Element and text location data
# # # # #

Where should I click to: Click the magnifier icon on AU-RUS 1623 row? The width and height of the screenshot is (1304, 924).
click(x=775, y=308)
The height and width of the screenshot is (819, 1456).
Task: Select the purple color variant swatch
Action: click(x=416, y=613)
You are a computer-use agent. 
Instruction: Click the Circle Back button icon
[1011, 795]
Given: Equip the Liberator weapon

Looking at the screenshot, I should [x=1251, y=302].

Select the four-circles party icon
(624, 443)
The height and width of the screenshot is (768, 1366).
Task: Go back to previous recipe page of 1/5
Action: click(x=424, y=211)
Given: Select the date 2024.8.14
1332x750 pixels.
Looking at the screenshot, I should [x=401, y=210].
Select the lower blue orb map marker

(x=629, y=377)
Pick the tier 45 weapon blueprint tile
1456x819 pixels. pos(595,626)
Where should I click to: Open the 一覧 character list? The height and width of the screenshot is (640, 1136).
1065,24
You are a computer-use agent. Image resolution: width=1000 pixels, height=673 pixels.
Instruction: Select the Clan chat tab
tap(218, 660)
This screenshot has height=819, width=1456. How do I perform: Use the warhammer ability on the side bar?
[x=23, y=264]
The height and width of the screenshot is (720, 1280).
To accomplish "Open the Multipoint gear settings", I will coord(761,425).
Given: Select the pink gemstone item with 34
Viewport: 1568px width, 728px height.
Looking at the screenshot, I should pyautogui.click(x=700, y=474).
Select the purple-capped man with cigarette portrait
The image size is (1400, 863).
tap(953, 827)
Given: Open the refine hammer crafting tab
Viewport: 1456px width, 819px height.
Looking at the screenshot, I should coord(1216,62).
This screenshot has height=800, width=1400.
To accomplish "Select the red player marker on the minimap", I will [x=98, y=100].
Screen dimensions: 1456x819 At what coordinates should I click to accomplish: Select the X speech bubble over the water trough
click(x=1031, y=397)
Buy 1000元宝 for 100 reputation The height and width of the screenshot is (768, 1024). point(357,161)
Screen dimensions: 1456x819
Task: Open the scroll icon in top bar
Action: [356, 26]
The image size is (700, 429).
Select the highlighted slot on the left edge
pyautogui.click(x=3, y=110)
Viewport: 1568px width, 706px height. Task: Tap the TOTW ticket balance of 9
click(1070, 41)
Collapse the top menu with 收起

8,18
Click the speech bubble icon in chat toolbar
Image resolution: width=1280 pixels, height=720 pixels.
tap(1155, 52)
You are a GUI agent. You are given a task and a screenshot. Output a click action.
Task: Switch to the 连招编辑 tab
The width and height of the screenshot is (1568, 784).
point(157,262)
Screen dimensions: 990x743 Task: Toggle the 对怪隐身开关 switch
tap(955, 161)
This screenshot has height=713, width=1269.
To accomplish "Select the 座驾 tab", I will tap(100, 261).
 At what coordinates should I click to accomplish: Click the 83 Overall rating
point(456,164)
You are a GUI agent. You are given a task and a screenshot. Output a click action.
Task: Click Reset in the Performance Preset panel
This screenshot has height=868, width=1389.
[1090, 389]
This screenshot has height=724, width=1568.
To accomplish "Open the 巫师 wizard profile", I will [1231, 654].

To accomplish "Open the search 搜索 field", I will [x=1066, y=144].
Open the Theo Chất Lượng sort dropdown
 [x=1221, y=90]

# # # # #

### REQUIREMENT
Copy out every line of the listing above word for word.

### WRITTEN RESPONSE
Where should I click to: Click the magnifier icon on AU-RUS 1623 row? The width and height of the screenshot is (1304, 924).
click(x=775, y=308)
The height and width of the screenshot is (819, 1456).
Task: Select the purple color variant swatch
Action: click(x=416, y=613)
You are a computer-use agent. 
Instruction: Click the Circle Back button icon
[1011, 795]
Given: Equip the Liberator weapon

Looking at the screenshot, I should [x=1251, y=302].

Select the four-circles party icon
(624, 443)
The height and width of the screenshot is (768, 1366).
Task: Go back to previous recipe page of 1/5
Action: click(x=424, y=211)
Given: Select the date 2024.8.14
1332x750 pixels.
Looking at the screenshot, I should [x=401, y=210].
Select the lower blue orb map marker

(x=629, y=377)
Pick the tier 45 weapon blueprint tile
1456x819 pixels. pos(595,626)
Where should I click to: Open the 一覧 character list? The height and width of the screenshot is (640, 1136).
1065,24
You are a computer-use agent. Image resolution: width=1000 pixels, height=673 pixels.
Instruction: Select the Clan chat tab
tap(218, 660)
This screenshot has height=819, width=1456. How do I perform: Use the warhammer ability on the side bar?
[x=23, y=264]
The height and width of the screenshot is (720, 1280).
To accomplish "Open the Multipoint gear settings", I will coord(761,425).
Given: Select the pink gemstone item with 34
Viewport: 1568px width, 728px height.
Looking at the screenshot, I should pyautogui.click(x=700, y=474).
Select the purple-capped man with cigarette portrait
The image size is (1400, 863).
tap(953, 827)
Given: Open the refine hammer crafting tab
Viewport: 1456px width, 819px height.
Looking at the screenshot, I should coord(1216,62).
This screenshot has height=800, width=1400.
To accomplish "Select the red player marker on the minimap", I will [x=98, y=100].
Screen dimensions: 1456x819 At what coordinates should I click to accomplish: Select the X speech bubble over the water trough
click(x=1031, y=397)
Buy 1000元宝 for 100 reputation The height and width of the screenshot is (768, 1024). point(357,161)
Screen dimensions: 1456x819
Task: Open the scroll icon in top bar
Action: [356, 26]
The image size is (700, 429).
Select the highlighted slot on the left edge
pyautogui.click(x=3, y=110)
Viewport: 1568px width, 706px height. Task: Tap the TOTW ticket balance of 9
click(1070, 41)
Collapse the top menu with 收起

8,18
Click the speech bubble icon in chat toolbar
Image resolution: width=1280 pixels, height=720 pixels.
tap(1155, 52)
You are a GUI agent. You are given a task and a screenshot. Output a click action.
Task: Switch to the 连招编辑 tab
The width and height of the screenshot is (1568, 784).
point(157,262)
Screen dimensions: 990x743 Task: Toggle the 对怪隐身开关 switch
tap(955, 161)
This screenshot has height=713, width=1269.
To accomplish "Select the 座驾 tab", I will tap(100, 261).
 At what coordinates should I click to accomplish: Click the 83 Overall rating
point(456,164)
You are a GUI agent. You are given a task and a screenshot. Output a click action.
Task: Click Reset in the Performance Preset panel
This screenshot has height=868, width=1389.
[1090, 389]
This screenshot has height=724, width=1568.
To accomplish "Open the 巫师 wizard profile", I will [1231, 654].

To accomplish "Open the search 搜索 field", I will [x=1066, y=144].
Open the Theo Chất Lượng sort dropdown
 [x=1221, y=90]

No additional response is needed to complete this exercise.